Exporting a 20M variant x 400K sample MatrixTable to (ideally) BGEN format

We’ve been loving Hail for wrangling the UK Biobank data, but are now at a stage of needing to export from Hail to BGEN format so we can use some other association analysis tools.

With various filters, we have a single MatrixTable of 20M variants and 400K individuals (18K shards), and we’ve been attempting to use export_bgen on AWS. Once we embraced the fact that a single BGEN was way beyond the memory capabilities, we moved on to trying a repartition with 500 partitions (optimized for downstream analysis) followed by export_bgen with the parallel flag, specifically:

            mt = mt.repartition(

Here’s the flags we used to run this on an AWS EMR cluster with 100 core and 400 task nodes, all r4.xlarge instance types:

readonly DRIVER_MEM=$(cat /proc/meminfo | \
  awk '$1 == "MemTotal:" {print int($2 / 2**20 * 0.8)}')

spark-submit \
  --jars ${HAIL_HOME}/hail-all-spark.jar \
  --conf spark.serializer=org.apache.spark.serializer.KryoSerializer \
  --conf spark.kryo.registrator=is.hail.kryo.HailKryoRegistrator \
  --conf spark.driver.memory=${DRIVER_MEM}g \
  --conf spark.driver.maxResultSize=0 \
  --conf spark.task.maxFailures=5 \
  --conf spark.kryoserializer.buffer.max=1g \
  --conf spark.driver.extraJavaOptions=-Xss4M \
  --conf spark.executor.extraJavaOptions=-Xss4M \
  --conf spark.network.timeout=10000000s \
  --conf spark.executor.heartbeatInterval=1000000s \
  --conf spark.executor.memory=21g \
  --conf spark.executor.memoryOverhead=1g \
  --conf spark.executor.cores=4 \
  --conf spark.driver.cores=4 \
  --master yarn \

This failed after the repartitioning step with 500 of the 18K to go; I’d guess the export step. The full log is 17Mb, so can send if needed, but I think this is probably a relevant error - java.io.IOException: No space left on device.
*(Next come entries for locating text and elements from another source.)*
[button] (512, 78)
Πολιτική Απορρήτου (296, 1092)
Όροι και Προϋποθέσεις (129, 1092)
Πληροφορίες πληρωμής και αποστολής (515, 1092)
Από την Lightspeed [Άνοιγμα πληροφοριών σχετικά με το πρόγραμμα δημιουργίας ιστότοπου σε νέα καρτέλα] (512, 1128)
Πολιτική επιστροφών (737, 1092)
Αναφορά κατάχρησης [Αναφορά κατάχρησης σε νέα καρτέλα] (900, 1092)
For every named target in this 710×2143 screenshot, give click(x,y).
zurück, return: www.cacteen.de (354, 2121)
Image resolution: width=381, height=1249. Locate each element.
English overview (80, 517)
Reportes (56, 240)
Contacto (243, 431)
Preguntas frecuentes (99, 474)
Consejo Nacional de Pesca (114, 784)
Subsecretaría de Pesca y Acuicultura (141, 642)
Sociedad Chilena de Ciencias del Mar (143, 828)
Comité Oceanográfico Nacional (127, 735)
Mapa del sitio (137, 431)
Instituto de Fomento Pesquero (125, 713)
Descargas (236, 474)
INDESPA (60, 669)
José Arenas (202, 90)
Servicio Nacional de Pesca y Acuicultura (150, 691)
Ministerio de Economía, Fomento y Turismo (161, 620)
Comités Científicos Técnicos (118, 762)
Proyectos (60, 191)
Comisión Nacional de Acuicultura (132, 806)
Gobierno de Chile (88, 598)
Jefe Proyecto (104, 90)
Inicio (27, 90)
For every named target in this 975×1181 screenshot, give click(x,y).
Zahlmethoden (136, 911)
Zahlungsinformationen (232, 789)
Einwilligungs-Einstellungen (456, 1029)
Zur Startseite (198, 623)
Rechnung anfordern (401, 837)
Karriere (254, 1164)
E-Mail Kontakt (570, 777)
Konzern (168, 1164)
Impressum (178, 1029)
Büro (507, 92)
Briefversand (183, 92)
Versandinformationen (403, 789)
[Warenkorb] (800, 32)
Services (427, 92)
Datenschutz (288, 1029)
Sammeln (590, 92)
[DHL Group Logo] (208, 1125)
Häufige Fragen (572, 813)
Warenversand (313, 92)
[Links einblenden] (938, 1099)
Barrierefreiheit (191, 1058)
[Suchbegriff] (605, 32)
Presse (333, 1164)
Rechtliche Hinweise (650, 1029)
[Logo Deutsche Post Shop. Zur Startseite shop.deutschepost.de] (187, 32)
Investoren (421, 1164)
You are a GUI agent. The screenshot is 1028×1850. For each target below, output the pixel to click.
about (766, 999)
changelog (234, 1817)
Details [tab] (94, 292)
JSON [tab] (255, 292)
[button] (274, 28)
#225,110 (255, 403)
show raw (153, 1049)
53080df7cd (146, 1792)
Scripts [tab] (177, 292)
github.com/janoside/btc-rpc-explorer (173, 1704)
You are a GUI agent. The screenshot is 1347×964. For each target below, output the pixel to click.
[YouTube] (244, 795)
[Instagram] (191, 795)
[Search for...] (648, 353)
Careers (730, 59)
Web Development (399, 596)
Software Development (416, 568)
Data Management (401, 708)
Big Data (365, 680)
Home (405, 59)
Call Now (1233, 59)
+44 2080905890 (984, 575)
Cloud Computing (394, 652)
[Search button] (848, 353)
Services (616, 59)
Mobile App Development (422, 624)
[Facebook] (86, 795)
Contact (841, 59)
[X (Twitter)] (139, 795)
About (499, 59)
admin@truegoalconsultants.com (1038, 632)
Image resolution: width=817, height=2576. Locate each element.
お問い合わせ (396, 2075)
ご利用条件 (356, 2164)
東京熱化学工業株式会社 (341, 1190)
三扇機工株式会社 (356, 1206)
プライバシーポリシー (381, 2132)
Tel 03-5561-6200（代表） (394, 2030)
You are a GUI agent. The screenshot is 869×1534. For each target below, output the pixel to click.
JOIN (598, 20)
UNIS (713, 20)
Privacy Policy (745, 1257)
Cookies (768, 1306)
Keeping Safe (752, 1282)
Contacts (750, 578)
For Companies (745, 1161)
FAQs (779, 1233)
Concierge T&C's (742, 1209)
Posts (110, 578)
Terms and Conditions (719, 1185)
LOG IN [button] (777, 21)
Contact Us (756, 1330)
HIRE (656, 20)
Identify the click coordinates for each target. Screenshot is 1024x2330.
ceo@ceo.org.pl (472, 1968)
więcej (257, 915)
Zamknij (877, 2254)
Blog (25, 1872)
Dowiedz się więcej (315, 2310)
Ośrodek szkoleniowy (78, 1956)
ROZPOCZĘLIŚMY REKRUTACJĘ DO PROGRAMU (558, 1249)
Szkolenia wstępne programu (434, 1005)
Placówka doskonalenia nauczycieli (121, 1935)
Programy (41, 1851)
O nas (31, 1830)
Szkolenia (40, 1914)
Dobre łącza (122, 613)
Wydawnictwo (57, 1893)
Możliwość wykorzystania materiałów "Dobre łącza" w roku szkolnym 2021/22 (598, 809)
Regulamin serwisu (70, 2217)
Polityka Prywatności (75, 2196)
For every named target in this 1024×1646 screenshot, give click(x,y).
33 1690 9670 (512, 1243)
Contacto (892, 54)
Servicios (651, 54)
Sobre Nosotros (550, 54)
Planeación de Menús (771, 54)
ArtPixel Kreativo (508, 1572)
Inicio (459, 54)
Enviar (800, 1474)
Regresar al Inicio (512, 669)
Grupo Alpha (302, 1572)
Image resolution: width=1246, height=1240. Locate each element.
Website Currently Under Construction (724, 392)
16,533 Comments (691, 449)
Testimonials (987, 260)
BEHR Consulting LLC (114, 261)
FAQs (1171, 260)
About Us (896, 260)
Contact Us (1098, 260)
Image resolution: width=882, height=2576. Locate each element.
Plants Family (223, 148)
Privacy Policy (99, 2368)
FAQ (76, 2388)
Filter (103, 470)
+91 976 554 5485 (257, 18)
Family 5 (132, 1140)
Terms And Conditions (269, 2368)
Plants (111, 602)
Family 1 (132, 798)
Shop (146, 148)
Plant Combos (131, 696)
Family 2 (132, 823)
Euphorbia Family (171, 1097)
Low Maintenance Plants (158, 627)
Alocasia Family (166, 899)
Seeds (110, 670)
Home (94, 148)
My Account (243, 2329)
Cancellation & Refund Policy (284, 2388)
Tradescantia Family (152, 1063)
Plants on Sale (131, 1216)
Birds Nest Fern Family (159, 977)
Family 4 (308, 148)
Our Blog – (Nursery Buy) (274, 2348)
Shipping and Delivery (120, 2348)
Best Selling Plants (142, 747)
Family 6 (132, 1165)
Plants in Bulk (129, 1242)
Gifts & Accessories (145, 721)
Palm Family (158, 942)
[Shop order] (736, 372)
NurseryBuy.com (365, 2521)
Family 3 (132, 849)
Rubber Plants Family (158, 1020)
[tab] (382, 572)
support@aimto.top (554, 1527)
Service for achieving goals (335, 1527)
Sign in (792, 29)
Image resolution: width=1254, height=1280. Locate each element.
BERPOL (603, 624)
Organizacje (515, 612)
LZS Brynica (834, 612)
I can think of three options from here:

  1. Tweaking configuration or cluster composition to work with existing commands
  2. Running the parallel export on all 18K shards and using something like cat-bgen from bgenix to get to the 500 partition size of interest
  3. Using export_gen and converting with bgenix

Thanks for your help!


Hi @ERu,

This error means the hard drives on your worker nodes are full. You’ll need free space on the order of the size of your input data. Possibly more because the data isn’t stored and compressed together and is therefore larger.

Definitely don’t use export_gen, we’ve carefully optimized the BGEN import/export code. We have not done so to the gen code.

Moreover, if you’re running on flaky nodes (Google’s preemptibles or Amazon spot instances), you might benefit from writing a temporary file and reading the file before the repartition. For the repartition step, you should use reliable nodes (e.g. non-preemptibles).

I would try repartition(shuffle=False) rather than True, if you’re reducing partitioning.